March 3, 2016
What a wonderful start to the year! With great pleasure, I would like to announce that at the beginning of our first quarter of 2016, TFFT’s Full Circle Program has accomplished Teacher Training on the Personality Development and Sport (PDS) class at Arusha Modern and Usa River Academy. TFFT scholars attend both of these schools, and therefore, our Full Circle Program decided to expand Teacher Training to include them in order to ensure that all scholars learn important life skills.
The main objective of training is to ensure that PDS is taught effectively in schools. We equip teachers with the knowledge and appropriate skills to teach PDS, and provide the necessary teaching and learning materials. This class is important because it teaches life skills, and incorporates sport activities. Life skills such as decision making, communication, and leadership, to mention few, are powerful skills that aid an individual to endeavors after school.
I was very happy to see the passion and enthusiasm of the Arusha Modern and Usa River teachers at PDS training, especially their desire to improve practices to help students learn material more effectively.
We kicked off the day by explaining the training goals and asking what expectations teachers had for training. Hilda took us through TFFT’s Teacher Manual to assist the PDS teachers in design and development of their lesson plans and helped to customize the activities to the learners. Providing the PDS teaching manual to teachers came about as a result of the baseline survey which was done in different schools in Arusha region with regards to PDS subject.
The baseline survey shows that aside from the curriculum, there are no teaching materials or resources that were prepared and provided to schools by the government after the establishment of PDS subject in 2005. This makes teaching PDS difficult, and explains why overall the class initially failed to meet the intended goals of cultivating life skills to our students.
Demonstrating the toolkits that TFFT provides for PDS was one of the most interesting parts of our training day. All the teachers were excited to see the use of different sporting goods and the teaching materials for the PDS class. Many schools lack the resources to teach PDS, hence TFFT’s role in the preparation and distribution of the toolkit which has all the required materials both for teaching and sport.
Noah took his position to facilitate another part of ‘learning by doing’. The teachers were excited to see experiential learning as a powerful tool of teaching or learning the PDS subject. Teachers understood the art of teaching is the art of assisting discovery and this enabled them to recognize that learning is not just knowing what to do, but doing what we already know.

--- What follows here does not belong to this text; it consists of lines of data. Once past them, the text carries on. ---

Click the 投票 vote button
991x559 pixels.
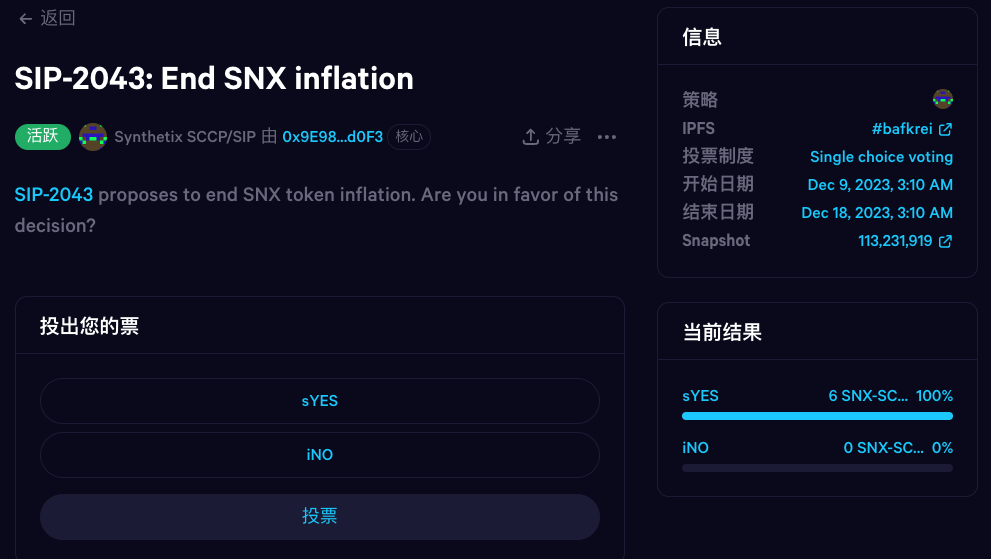[320, 517]
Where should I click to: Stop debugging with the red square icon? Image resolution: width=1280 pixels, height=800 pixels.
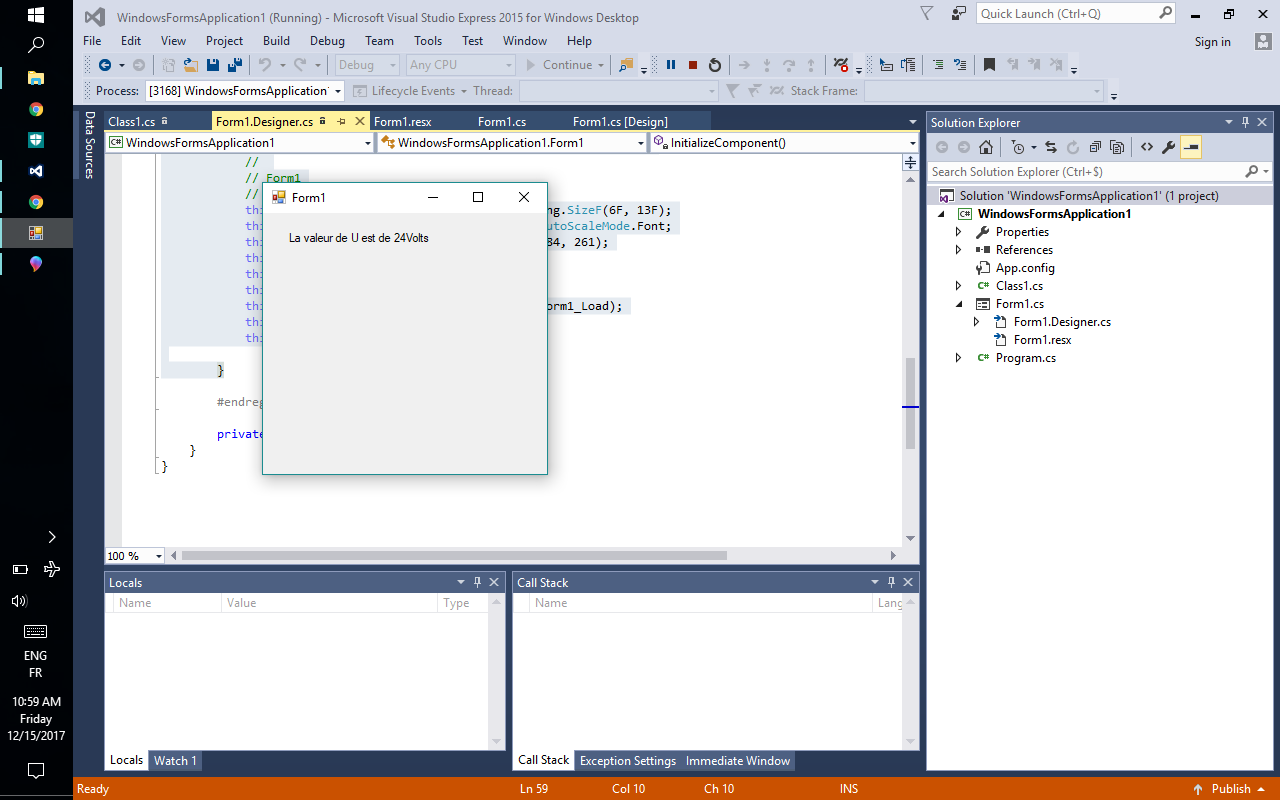click(x=693, y=65)
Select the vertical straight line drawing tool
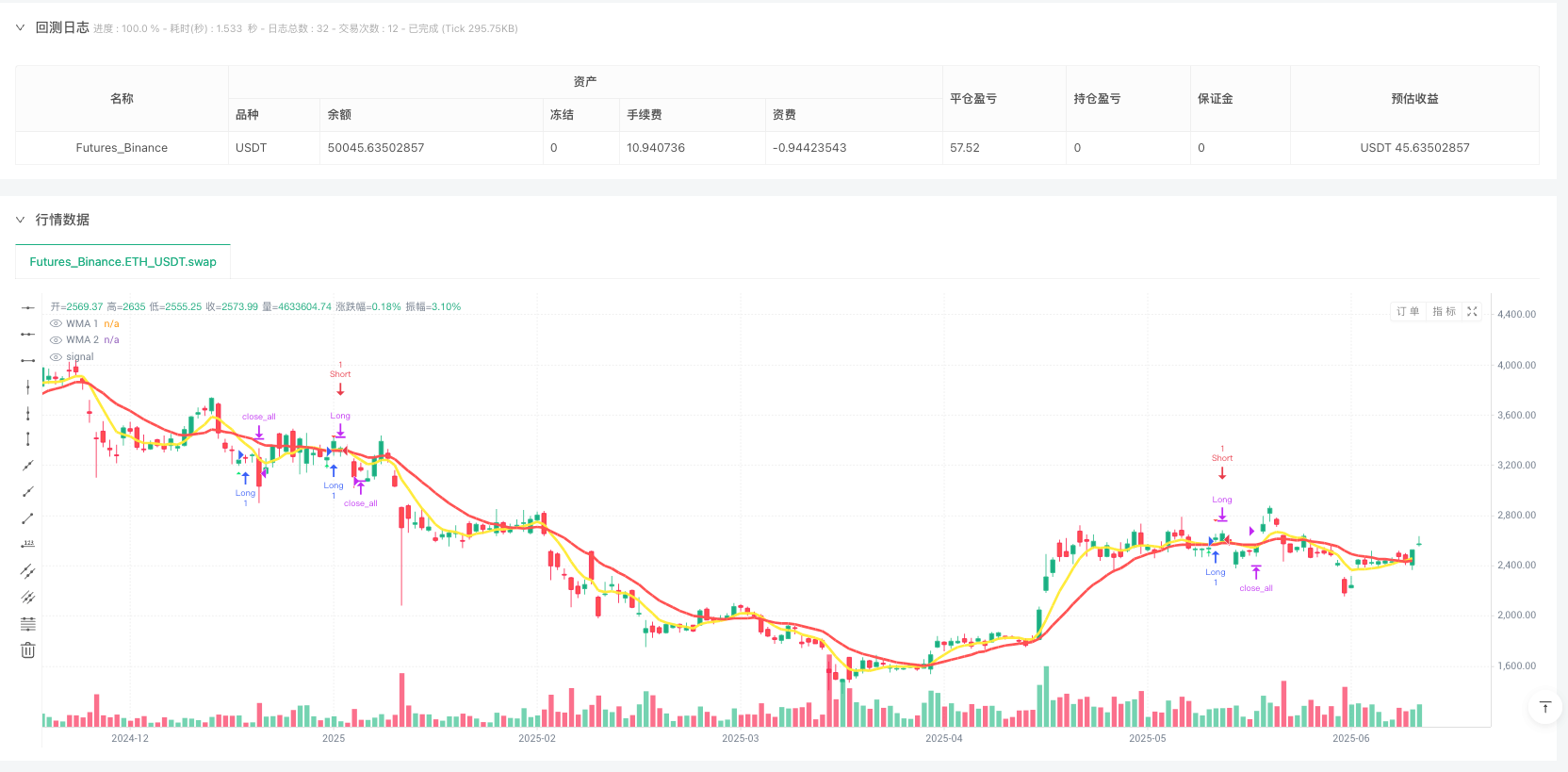 click(x=28, y=386)
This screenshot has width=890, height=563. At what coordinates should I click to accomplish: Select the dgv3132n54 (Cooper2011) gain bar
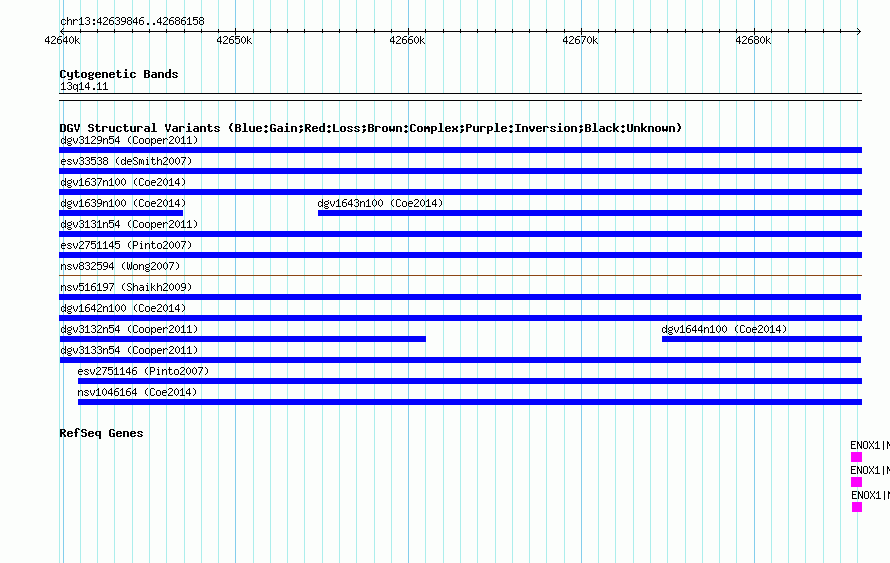(242, 339)
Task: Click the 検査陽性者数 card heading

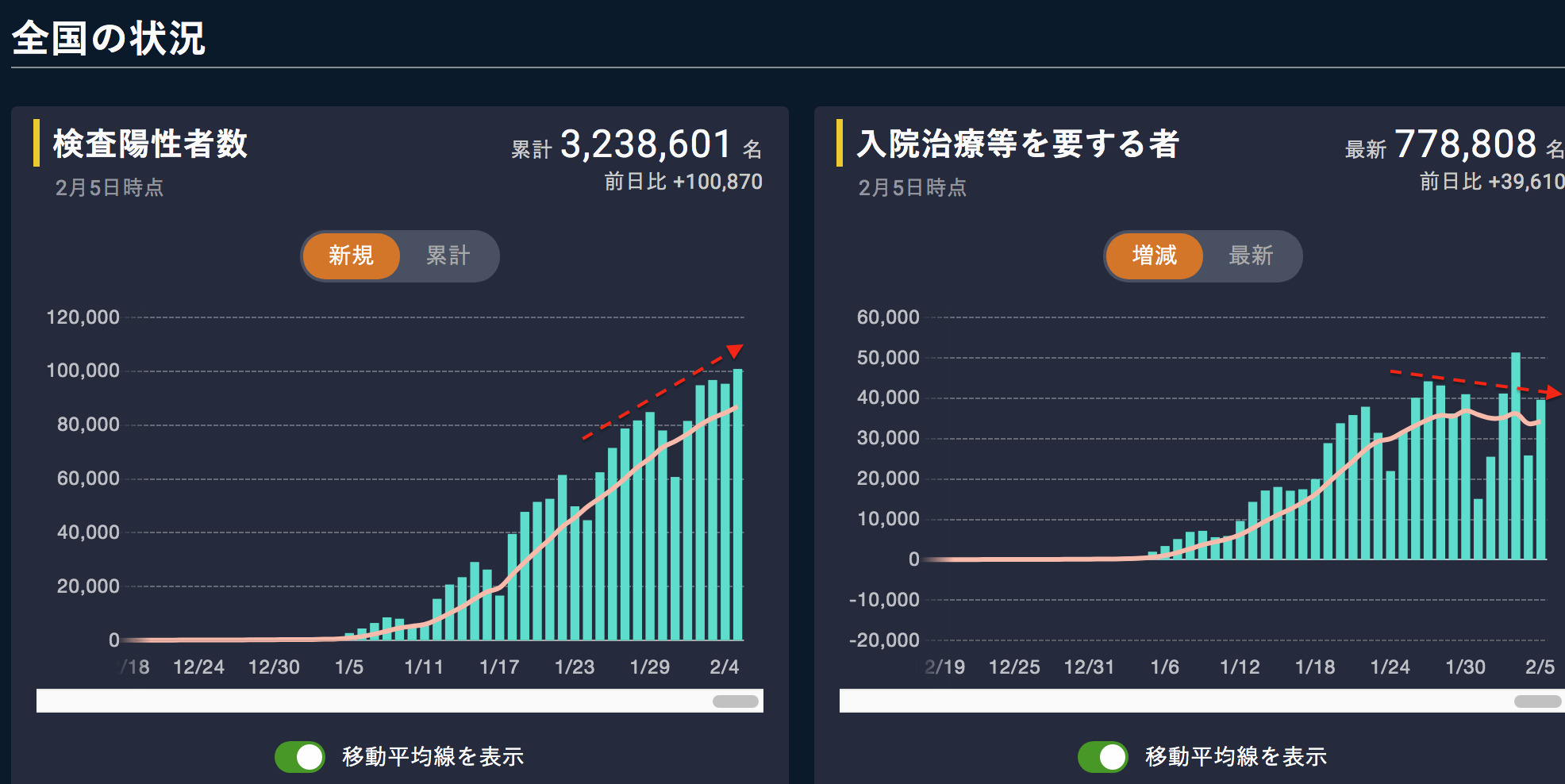Action: click(x=150, y=144)
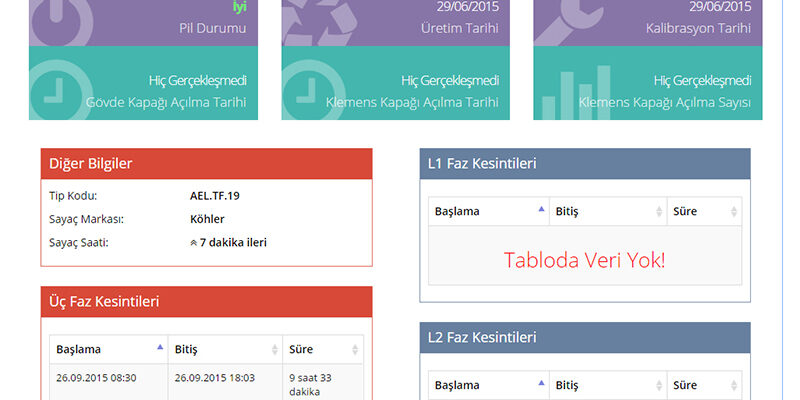The width and height of the screenshot is (800, 400).
Task: Click the L1 Faz Kesintileri panel header
Action: pos(584,164)

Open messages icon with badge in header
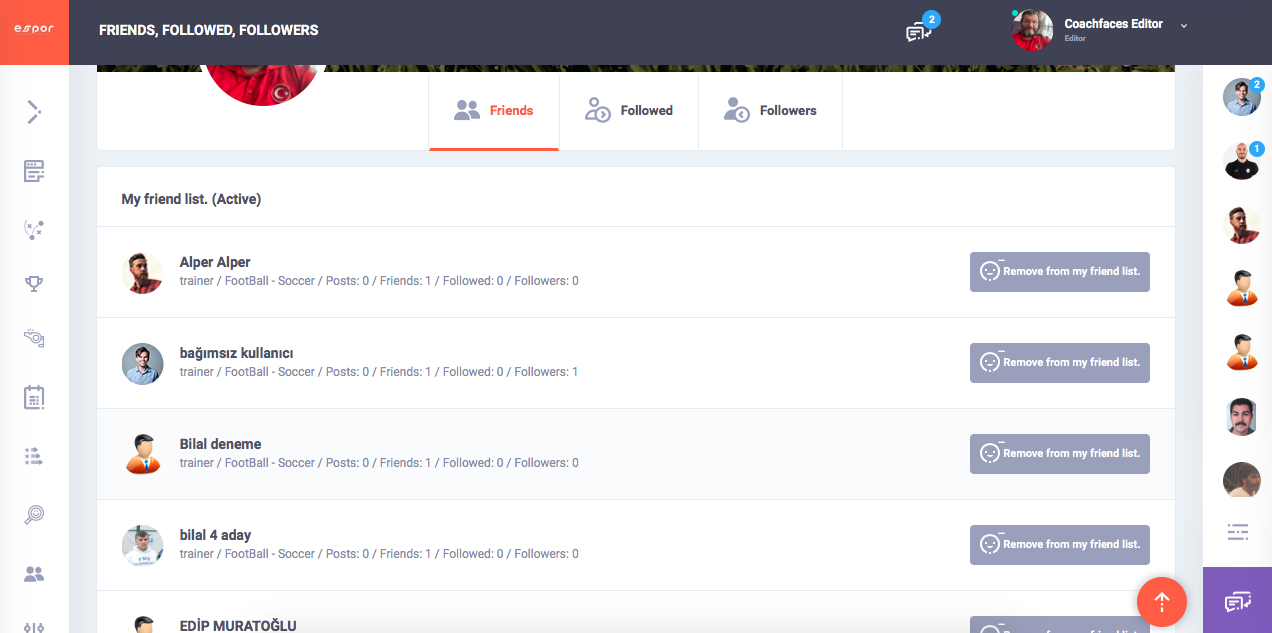[918, 32]

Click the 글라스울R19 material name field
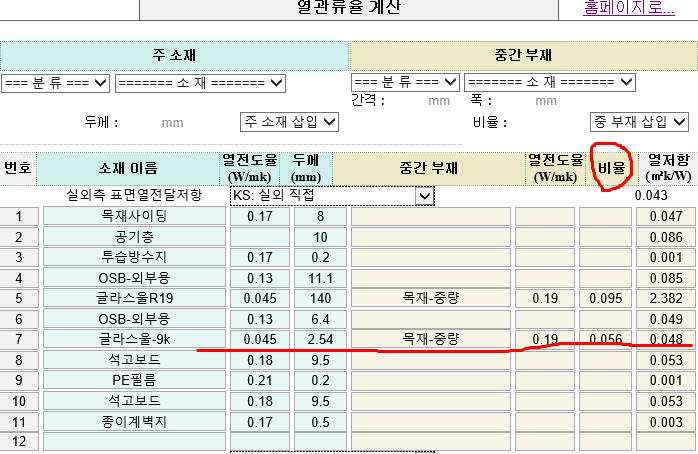tap(135, 298)

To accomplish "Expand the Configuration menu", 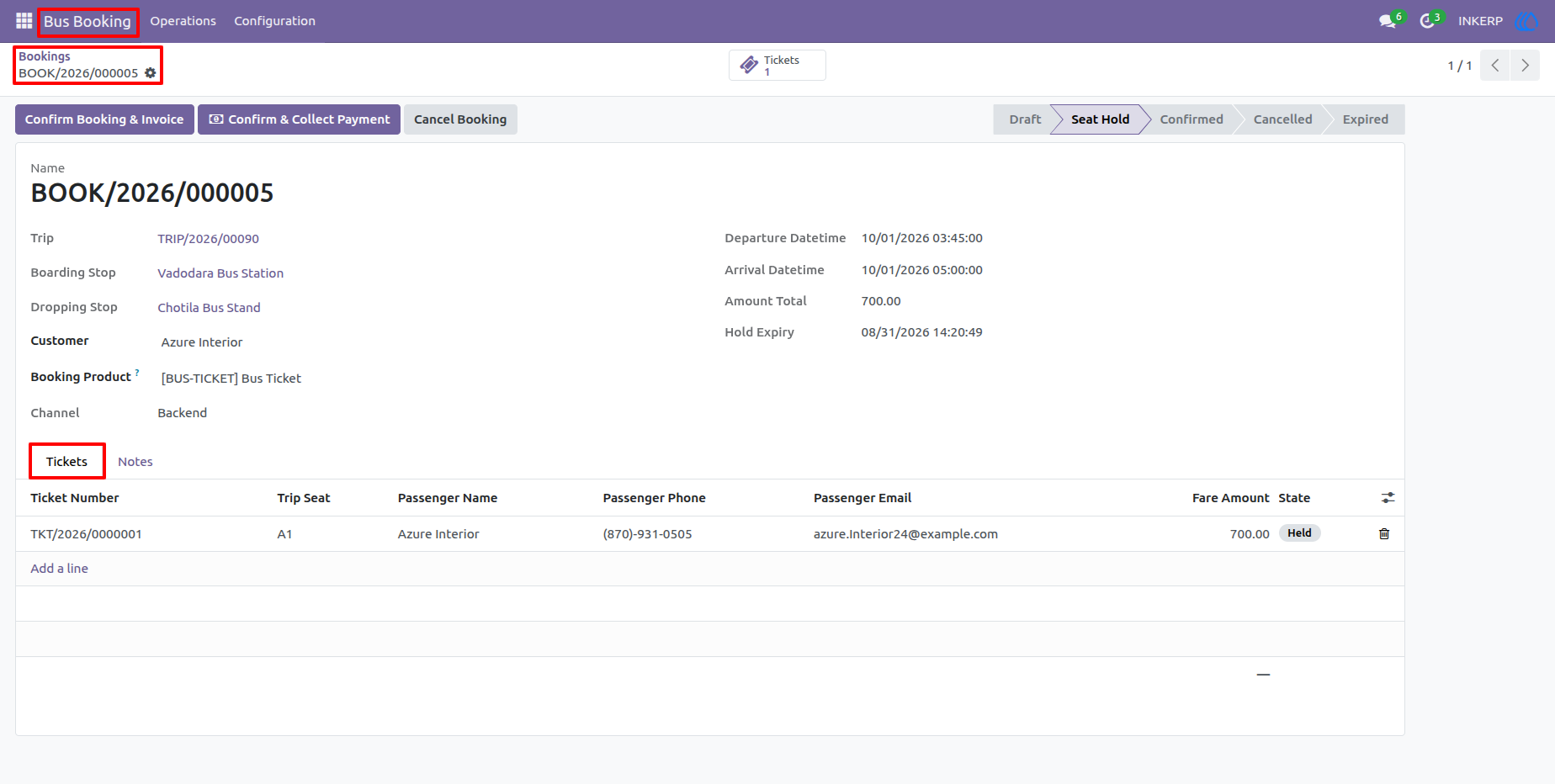I will point(274,21).
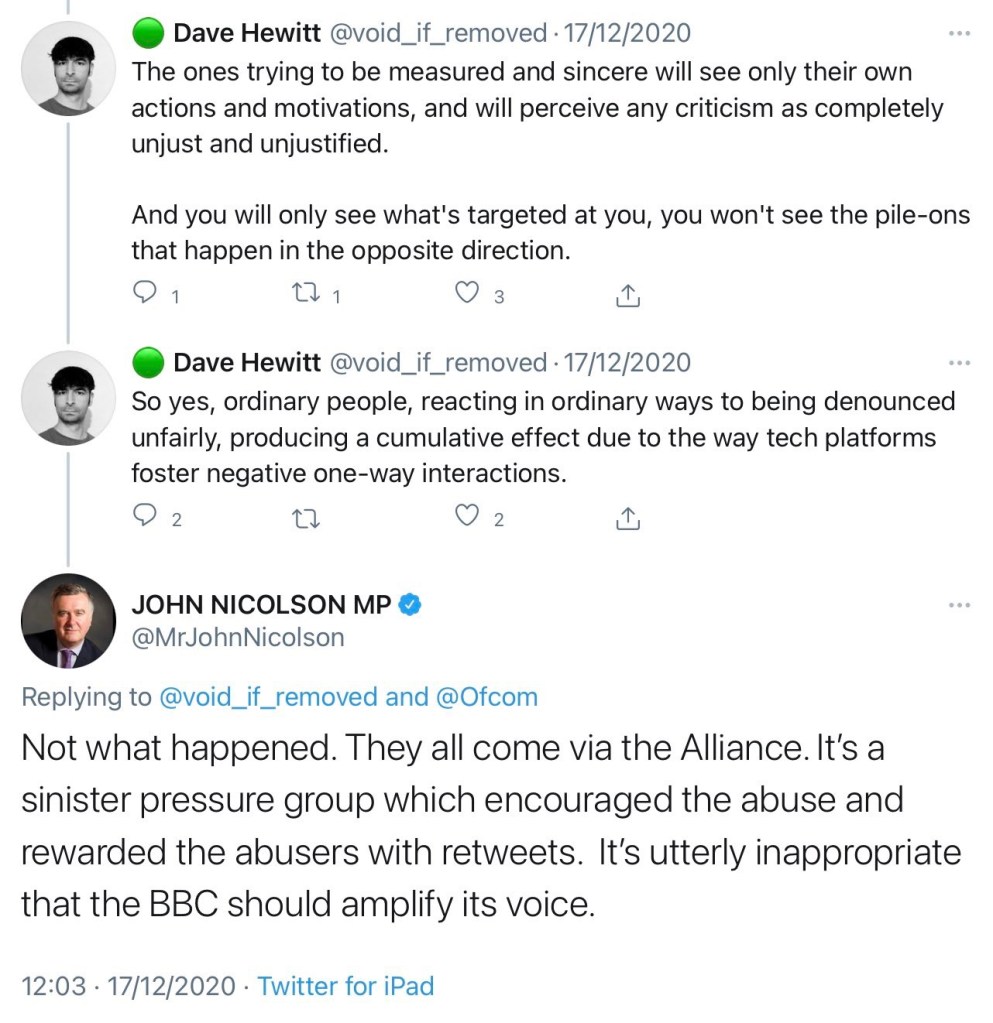The image size is (993, 1023).
Task: Open John Nicolson MP profile picture
Action: [x=69, y=621]
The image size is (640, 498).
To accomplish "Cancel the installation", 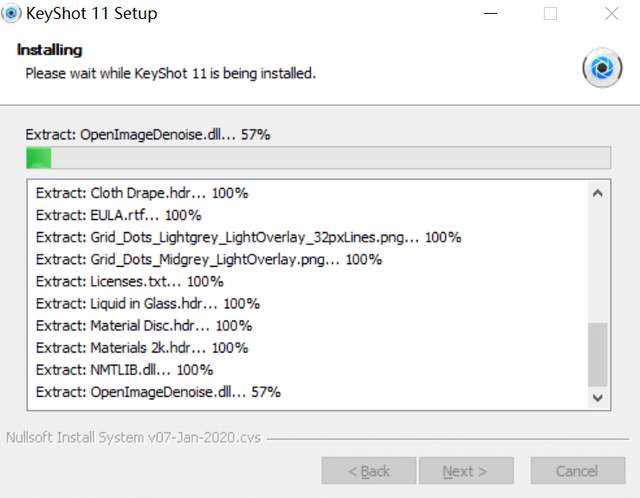I will 578,471.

Training concluded with the establishment of clubs and club managers at the schools. I have observed that most of the clubs established in schools often fail to operate or serve the intended purpose due to lack of management. Teachers came up with ideas to better manage their clubs and to make sure that these clubs foster the life skills learned by the students in school. Aside from the PDS class, life skills clubs provide better platforms for our students to exercise their skills in areas such as leadership.